Task statement
Rewrite the rows below with every occurrence of "screenshot" changed to "image" and all other text left unchanged. Leave the pictures out of the rewritten rows.

[Exercise materials — start]

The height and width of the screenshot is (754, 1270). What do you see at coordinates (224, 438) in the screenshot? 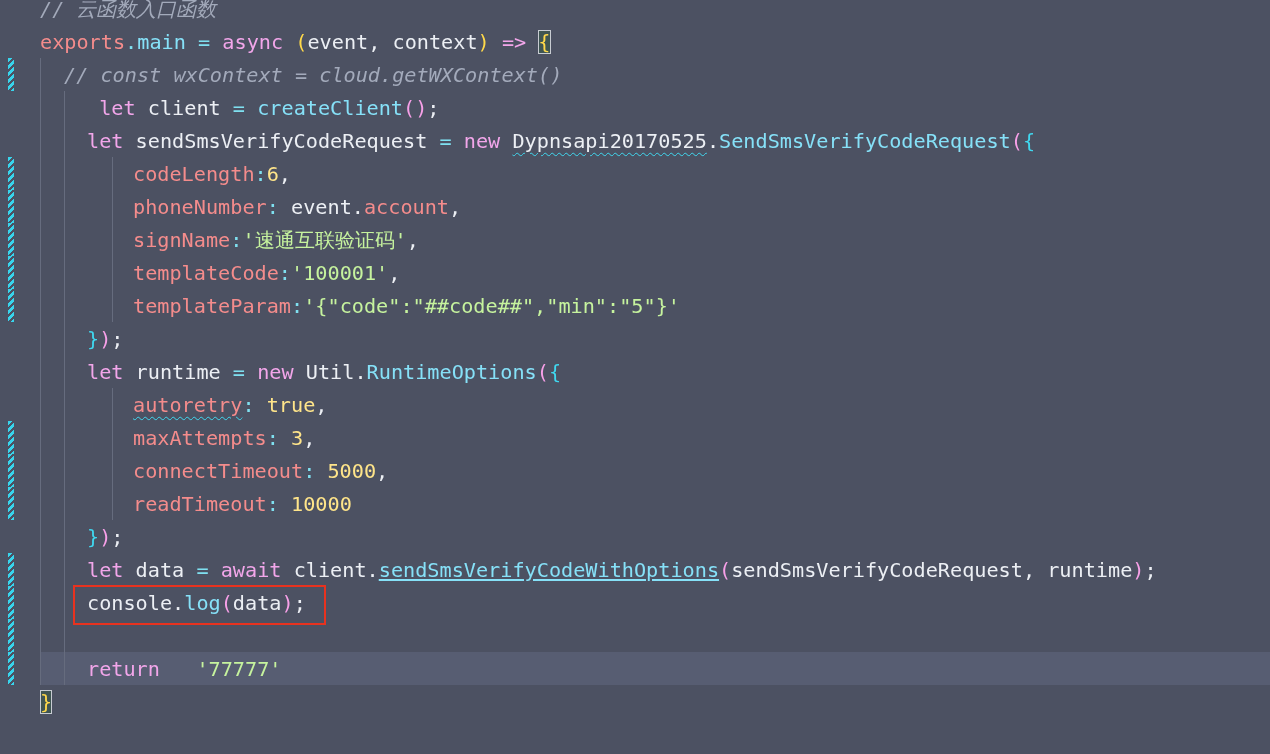
I see `code-line: maxAttempts: 3,` at bounding box center [224, 438].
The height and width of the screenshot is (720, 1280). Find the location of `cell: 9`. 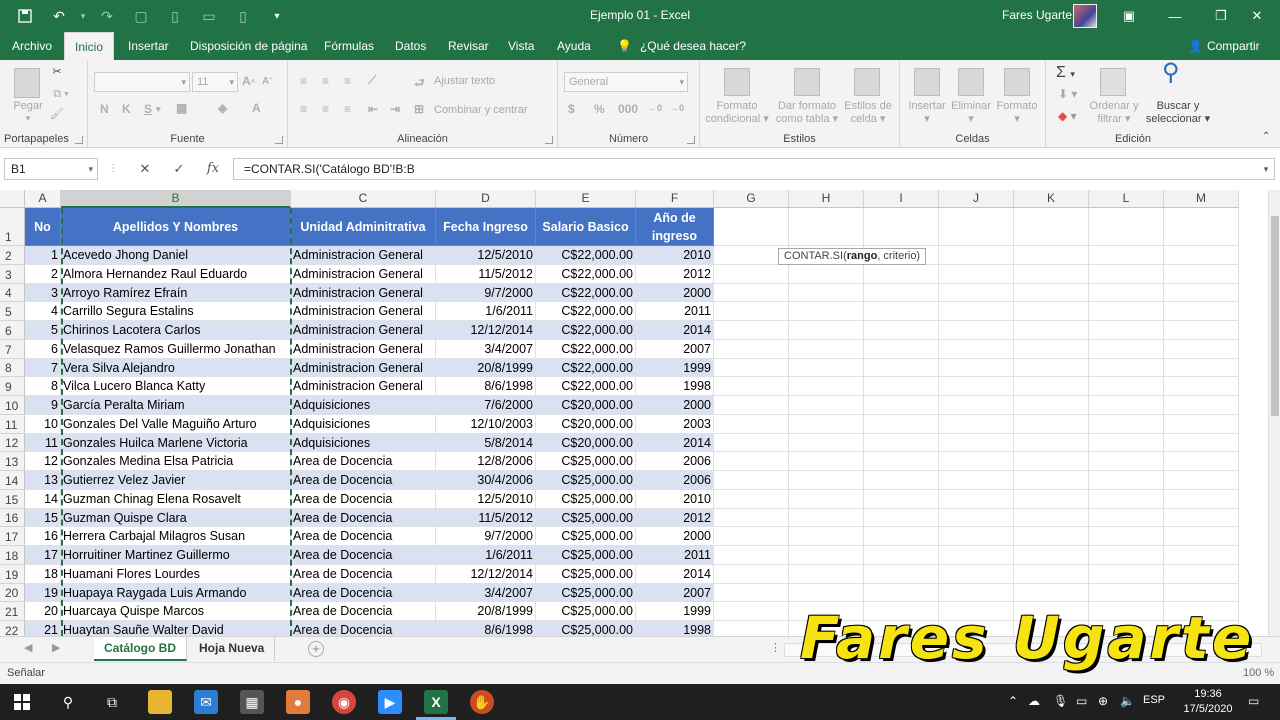

cell: 9 is located at coordinates (43, 406).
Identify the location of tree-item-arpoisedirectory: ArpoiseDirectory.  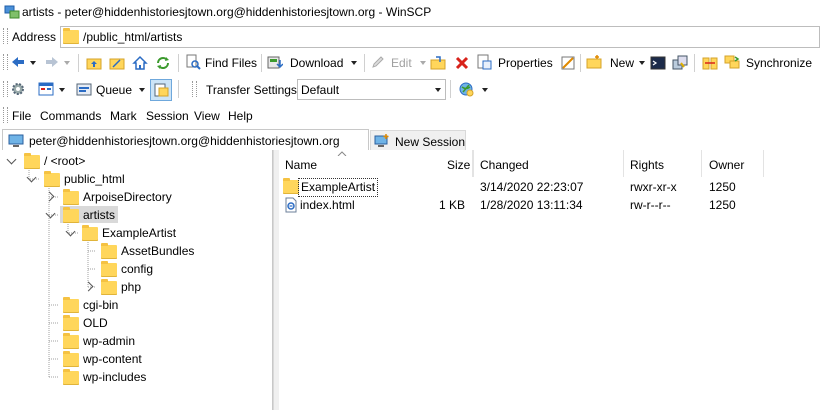
(136, 197).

[Exercise materials — finish]

Answer to this exercise
The height and width of the image is (754, 1270). What do you see at coordinates (224, 438) in the image? 
I see `code-line: maxAttempts: 3,` at bounding box center [224, 438].
The height and width of the image is (720, 1280). Find the location of `cell: 9`. 

cell: 9 is located at coordinates (43, 406).
Identify the location of tree-item-arpoisedirectory: ArpoiseDirectory.  
(136, 197).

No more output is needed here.